Ознакомительная версия. Доступно 26 страниц из 126
Итак, Людовик совершил общим счетом пять ошибок: изгнал мелких правителей, помог усилению сильного государя внутри Италии, призвал в нее чужеземца, равного себе могуществом, не переселился в Италию, не учредил там колоний.
Эти пять ошибок могли бы оказаться не столь уж пагубными при его жизни, если бы он не совершил шестой: не посягнул на венецианские владения[18]. Венеции следовало дать острастку до того, как он помог усилению Церкви и призвал испанцев, но, совершив обе эти ошибки, нельзя было допускать разгрома Венеции. Оставаясь могущественной, она удерживала бы других от захвата Ломбардии как потому, что сама имела на нее виды, так и потому, что никто не захотел бы вступать в войну с Францией за то, чтобы Ломбардия досталась Венеции, а воевать с Францией и Венецией одновременно ни у кого не хватило бы духу.
Если же мне возразят, что Людовик уступил Романью Александру, а Неаполь – испанскому королю, дабы избежать войны, я отвечу прежними доводами, а именно: что нельзя попустительствовать беспорядку ради того, чтобы избежать войны, ибо войны не избежишь, а преимущество в войне утратишь. Если же мне заметят, что король был связан обещанием Папе – в обмен на расторжение королевского брака[19] и кардинальскую шапку архиепископу Руанскому[20] – помочь захватить Романью, то я отвечу на это в той главе[21], где речь пойдет об обещаниях государей и о том, каким образом следует их исполнять.
Итак, король Людовик потерял Ломбардию только потому, что отступил от тех правил, которые соблюдались государями, желавшими удержать завоеванную страну. И в этом нет ничего чудесного, напротив – все весьма обычно и закономерно. Я говорил об этом в Нанте с кардиналом Руанским[22], когда Валентино – так в просторечии звали Чезаре Борджа, сына Папы Александра, – покорял Романью; кардинал заметил мне, что итальянцы мало смыслят в военном деле, я отвечал ему, что французы мало смыслят в политике, иначе они не допустили бы такого усиления Церкви.

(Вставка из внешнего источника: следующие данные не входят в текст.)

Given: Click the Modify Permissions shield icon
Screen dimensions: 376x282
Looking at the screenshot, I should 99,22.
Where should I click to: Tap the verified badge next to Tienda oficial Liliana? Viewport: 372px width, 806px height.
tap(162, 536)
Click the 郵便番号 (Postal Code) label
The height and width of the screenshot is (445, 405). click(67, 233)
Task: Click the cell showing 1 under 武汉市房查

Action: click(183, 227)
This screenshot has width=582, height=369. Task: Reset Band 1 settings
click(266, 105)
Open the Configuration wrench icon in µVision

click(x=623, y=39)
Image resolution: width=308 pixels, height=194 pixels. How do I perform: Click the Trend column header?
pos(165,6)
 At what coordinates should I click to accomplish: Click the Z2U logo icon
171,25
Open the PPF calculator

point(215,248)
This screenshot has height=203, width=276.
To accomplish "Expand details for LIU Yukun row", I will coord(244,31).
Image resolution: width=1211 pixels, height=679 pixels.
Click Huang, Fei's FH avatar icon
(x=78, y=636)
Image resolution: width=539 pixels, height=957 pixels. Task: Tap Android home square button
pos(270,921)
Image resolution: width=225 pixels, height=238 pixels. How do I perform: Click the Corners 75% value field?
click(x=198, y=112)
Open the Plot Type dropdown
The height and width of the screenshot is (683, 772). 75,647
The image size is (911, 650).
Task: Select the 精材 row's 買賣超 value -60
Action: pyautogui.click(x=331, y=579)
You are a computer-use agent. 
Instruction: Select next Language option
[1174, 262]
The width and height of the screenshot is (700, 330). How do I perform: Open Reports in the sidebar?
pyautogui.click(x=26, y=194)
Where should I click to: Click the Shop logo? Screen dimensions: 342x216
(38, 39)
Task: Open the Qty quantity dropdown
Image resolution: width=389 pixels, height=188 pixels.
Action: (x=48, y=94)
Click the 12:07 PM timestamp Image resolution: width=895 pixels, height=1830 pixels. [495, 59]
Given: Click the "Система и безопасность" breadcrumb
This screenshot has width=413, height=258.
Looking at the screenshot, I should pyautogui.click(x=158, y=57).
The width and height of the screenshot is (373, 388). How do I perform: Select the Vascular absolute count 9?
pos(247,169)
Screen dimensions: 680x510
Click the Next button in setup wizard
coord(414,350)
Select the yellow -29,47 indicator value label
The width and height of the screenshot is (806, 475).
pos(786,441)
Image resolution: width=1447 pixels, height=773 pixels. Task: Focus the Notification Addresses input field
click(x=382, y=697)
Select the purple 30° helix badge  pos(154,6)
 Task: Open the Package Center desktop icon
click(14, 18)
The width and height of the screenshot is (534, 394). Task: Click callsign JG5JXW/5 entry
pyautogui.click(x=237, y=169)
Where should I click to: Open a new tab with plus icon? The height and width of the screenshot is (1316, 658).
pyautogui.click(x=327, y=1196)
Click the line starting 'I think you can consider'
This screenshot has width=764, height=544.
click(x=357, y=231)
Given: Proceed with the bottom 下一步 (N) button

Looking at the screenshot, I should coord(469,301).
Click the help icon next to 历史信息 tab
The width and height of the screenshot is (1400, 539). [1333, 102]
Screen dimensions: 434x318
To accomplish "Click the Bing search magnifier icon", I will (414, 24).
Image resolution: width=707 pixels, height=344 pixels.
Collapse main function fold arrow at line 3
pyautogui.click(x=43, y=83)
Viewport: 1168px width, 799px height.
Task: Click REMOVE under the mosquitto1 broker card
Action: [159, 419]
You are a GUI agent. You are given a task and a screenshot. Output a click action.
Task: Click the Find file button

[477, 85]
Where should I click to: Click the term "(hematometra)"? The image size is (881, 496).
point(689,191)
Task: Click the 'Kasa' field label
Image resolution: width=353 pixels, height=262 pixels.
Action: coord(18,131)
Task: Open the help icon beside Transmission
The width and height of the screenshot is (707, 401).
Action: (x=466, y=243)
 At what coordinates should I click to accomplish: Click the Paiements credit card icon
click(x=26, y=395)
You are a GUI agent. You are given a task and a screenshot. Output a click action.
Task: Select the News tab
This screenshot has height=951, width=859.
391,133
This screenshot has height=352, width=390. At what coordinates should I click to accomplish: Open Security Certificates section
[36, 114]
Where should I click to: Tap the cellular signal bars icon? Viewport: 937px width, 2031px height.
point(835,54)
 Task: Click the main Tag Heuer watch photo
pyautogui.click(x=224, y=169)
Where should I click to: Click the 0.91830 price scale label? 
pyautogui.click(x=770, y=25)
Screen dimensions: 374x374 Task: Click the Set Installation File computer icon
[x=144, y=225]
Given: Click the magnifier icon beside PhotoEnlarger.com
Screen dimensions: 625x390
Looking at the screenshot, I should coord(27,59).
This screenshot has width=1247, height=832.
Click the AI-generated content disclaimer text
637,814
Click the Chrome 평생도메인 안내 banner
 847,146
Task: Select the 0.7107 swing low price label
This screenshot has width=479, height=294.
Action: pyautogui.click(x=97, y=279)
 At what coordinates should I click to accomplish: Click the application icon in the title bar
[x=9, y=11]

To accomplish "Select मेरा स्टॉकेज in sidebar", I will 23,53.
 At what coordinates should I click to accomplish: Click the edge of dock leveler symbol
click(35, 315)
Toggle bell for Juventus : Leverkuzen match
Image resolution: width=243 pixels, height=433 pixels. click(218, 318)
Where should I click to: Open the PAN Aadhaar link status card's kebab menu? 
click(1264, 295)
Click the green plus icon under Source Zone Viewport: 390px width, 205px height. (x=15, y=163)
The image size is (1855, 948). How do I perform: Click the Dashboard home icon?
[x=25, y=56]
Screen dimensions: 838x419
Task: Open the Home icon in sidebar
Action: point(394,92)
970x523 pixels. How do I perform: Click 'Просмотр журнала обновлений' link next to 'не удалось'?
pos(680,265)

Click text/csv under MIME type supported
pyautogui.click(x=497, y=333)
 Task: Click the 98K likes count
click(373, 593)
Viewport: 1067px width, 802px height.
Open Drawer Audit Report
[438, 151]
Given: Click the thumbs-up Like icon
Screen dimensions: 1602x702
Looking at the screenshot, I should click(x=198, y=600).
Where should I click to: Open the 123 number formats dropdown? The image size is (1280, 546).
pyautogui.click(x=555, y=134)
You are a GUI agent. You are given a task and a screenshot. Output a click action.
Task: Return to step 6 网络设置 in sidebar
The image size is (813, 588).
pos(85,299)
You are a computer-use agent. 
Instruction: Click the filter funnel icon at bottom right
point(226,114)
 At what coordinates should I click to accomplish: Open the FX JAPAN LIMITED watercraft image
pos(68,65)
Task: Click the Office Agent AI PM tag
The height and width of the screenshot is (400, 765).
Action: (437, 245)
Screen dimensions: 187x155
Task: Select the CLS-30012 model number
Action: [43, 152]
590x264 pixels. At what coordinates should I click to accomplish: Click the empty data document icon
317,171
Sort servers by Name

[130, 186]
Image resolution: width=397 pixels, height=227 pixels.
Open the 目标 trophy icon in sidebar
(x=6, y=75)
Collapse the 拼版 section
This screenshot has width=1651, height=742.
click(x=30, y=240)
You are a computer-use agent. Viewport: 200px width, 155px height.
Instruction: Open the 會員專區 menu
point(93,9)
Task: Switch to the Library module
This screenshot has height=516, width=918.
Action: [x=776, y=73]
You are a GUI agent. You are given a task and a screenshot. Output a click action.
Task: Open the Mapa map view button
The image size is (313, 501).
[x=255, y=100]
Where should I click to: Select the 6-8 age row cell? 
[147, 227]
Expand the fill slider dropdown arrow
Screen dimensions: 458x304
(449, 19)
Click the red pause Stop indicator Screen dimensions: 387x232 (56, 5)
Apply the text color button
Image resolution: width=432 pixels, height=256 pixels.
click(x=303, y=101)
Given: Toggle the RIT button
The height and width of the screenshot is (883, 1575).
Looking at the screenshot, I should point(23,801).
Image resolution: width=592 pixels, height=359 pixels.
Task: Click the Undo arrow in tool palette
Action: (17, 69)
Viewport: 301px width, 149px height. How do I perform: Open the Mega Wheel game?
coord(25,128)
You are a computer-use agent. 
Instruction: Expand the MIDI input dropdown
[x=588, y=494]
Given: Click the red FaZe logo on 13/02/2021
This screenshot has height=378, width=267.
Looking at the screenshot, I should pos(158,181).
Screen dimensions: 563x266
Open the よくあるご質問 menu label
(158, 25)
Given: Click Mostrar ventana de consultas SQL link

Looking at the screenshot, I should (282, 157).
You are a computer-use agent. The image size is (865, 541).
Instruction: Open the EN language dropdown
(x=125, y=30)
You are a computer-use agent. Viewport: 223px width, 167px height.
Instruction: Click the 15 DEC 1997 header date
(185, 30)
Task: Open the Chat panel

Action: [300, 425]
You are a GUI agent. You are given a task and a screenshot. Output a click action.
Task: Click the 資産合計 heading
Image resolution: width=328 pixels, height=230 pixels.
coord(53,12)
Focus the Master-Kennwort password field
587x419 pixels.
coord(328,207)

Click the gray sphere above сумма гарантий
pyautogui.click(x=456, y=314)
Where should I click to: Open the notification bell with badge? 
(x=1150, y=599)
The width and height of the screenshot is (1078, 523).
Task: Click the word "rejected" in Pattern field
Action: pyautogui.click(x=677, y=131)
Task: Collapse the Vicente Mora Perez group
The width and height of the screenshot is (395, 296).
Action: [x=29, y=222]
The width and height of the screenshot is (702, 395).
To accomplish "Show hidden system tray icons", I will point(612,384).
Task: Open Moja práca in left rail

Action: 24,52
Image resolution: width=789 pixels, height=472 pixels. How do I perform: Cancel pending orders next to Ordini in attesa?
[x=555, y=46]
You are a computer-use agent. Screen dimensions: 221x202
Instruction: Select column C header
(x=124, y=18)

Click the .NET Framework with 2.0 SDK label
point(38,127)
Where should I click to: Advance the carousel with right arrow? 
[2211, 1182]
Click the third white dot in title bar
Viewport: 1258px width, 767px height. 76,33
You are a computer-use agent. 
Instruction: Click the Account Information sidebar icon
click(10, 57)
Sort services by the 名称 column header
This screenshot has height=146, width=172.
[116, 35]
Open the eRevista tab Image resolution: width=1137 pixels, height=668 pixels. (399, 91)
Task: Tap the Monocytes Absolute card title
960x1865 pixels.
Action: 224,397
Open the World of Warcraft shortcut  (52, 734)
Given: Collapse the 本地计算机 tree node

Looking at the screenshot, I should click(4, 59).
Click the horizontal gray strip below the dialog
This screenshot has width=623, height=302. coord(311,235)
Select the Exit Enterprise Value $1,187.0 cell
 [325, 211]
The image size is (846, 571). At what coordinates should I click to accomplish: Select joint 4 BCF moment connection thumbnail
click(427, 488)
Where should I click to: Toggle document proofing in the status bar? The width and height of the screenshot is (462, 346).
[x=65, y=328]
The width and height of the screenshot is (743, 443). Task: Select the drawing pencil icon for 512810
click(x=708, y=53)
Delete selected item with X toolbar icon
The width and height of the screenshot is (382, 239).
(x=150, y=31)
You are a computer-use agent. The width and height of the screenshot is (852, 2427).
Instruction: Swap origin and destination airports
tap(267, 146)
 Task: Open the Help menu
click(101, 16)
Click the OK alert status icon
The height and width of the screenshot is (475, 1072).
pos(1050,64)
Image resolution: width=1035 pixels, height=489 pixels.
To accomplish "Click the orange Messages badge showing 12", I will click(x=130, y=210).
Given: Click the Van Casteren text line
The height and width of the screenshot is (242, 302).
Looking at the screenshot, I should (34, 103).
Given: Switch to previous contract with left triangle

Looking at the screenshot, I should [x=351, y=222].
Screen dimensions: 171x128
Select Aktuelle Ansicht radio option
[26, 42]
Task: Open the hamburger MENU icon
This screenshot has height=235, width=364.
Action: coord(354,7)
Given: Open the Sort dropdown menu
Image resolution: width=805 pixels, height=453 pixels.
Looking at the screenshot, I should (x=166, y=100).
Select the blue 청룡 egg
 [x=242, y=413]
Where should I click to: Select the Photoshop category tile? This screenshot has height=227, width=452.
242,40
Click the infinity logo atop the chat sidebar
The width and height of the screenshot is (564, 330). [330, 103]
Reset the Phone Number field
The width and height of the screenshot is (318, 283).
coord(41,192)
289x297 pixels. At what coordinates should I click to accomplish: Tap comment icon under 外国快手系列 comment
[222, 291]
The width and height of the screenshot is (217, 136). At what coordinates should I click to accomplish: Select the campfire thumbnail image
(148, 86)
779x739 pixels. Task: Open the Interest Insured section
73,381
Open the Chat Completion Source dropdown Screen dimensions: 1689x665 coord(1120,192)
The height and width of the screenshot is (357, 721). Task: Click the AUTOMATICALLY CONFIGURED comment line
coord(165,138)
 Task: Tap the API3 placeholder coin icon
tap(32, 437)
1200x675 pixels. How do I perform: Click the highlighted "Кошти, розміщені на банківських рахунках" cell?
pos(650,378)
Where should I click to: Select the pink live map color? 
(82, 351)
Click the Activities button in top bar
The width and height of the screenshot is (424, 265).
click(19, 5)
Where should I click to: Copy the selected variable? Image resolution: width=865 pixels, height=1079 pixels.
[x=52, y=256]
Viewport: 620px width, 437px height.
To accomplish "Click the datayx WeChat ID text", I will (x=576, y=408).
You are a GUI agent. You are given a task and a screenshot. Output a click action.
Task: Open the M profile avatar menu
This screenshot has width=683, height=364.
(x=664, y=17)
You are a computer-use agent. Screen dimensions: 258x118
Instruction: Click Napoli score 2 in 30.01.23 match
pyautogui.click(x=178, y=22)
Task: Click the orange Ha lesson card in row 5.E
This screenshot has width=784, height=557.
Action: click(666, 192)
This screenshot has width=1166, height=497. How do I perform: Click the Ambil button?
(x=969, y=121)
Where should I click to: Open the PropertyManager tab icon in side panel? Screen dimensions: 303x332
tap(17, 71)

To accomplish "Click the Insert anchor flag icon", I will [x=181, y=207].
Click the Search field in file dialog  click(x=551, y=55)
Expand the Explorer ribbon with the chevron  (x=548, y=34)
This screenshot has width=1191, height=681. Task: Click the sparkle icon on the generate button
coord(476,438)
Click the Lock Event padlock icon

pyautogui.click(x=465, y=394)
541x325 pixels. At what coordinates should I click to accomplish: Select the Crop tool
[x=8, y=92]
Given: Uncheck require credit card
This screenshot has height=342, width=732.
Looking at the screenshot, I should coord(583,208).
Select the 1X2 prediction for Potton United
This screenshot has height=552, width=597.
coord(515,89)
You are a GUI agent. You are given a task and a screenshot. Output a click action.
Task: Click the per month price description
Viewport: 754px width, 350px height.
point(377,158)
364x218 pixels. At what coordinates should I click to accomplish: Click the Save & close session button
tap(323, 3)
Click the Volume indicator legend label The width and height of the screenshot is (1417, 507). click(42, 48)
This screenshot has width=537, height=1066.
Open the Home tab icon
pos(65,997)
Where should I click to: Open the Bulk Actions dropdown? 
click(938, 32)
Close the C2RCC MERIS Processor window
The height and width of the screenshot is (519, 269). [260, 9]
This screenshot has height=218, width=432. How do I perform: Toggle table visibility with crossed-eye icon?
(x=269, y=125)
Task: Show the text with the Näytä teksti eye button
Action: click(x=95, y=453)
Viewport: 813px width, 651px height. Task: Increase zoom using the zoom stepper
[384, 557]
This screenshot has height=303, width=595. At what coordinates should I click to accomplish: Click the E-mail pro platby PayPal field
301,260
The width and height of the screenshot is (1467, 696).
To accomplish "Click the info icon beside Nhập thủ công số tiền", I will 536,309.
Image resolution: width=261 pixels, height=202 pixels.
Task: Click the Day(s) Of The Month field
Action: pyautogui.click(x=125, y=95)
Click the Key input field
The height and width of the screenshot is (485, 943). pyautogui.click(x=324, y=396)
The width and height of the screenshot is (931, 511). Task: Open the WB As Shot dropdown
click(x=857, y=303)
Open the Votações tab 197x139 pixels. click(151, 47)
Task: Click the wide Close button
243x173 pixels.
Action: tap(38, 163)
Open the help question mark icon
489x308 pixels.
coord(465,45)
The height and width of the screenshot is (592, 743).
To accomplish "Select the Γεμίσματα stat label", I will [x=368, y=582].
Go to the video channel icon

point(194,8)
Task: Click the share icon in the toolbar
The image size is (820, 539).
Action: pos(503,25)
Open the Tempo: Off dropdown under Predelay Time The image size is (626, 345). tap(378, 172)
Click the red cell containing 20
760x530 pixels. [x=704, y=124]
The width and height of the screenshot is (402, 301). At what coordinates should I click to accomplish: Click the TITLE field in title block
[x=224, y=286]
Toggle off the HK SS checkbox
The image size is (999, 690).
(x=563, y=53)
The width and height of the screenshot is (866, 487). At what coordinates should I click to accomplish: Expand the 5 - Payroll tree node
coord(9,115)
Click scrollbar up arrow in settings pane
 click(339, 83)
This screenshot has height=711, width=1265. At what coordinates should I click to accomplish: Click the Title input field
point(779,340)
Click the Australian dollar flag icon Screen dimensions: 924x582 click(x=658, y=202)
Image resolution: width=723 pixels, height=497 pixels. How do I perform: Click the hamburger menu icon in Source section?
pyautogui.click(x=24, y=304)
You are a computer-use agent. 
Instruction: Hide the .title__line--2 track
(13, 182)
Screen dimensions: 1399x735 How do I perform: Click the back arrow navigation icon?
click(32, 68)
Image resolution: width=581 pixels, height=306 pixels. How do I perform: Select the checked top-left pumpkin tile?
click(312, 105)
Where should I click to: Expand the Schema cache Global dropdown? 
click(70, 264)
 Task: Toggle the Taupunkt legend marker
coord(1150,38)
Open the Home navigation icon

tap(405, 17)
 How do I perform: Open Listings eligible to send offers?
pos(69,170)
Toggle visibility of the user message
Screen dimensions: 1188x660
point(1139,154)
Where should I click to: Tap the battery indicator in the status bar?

Как показал опыт, Церковь и Испания благодаря Франции расширили свои владения в Италии, а Франция благодаря им потеряла там все. Отсюда можно извлечь вывод, многократно подтверждавшийся: горе тому, кто умножает чужое могущество, ибо оно добывается умением или силой, а оба эти достоинства не вызывают доверия у того, кому могущество достается.
Глава IV. Почему царство Дария, завоеванное Александром, не восстало против преемников Александра после его смерти
Рассмотрев, какого труда стоит удержать власть над завоеванным государством, можно лишь подивиться, почему вся держава Александра Великого – после того, как он в несколько лет покорил Азию[23] и вскоре умер, – против ожидания не только не распалась, но мирно перешла к его преемникам, которые в управлении ею не знали других забот, кроме тех, что навлекали на себя собственным честолюбием[24].
В объяснение этого надо сказать, что все единовластно управляемые государства, сколько их было на памяти людей, разделяются на те, где государь правит в окружении слуг, которые милостью и соизволением его поставлены на высшие должности и помогают ему управлять государством, и те, где государь правит в окружении баронов, властвующих не милостью государя, но в силу древности рода.
Бароны эти имеют наследные государства и подданных, каковые признают над собой их власть и питают к ним естественную привязанность. Там, где государь правит посредством слуг, он обладает большей властью, так как по всей стране подданные знают лишь одного властелина; если же повинуются его слугам, то лишь как чиновникам и должностным лицам, не питая к ним никакой особой привязанности.
Примеры разного образа правления являют в наше время турецкий султан и французский король. Турецкая монархия повинуется одному властелину; все прочие в государстве – его слуги; страна поделена на округи – санджаки[25], куда султан назначает наместников, которых меняет и переставляет, как ему вздумается. Король Франции, напротив, окружен многочисленной родовой знатью, признанной и любимой своими подданными и, сверх того, наделенной привилегиями, на которые король не может безнаказанно посягнуть.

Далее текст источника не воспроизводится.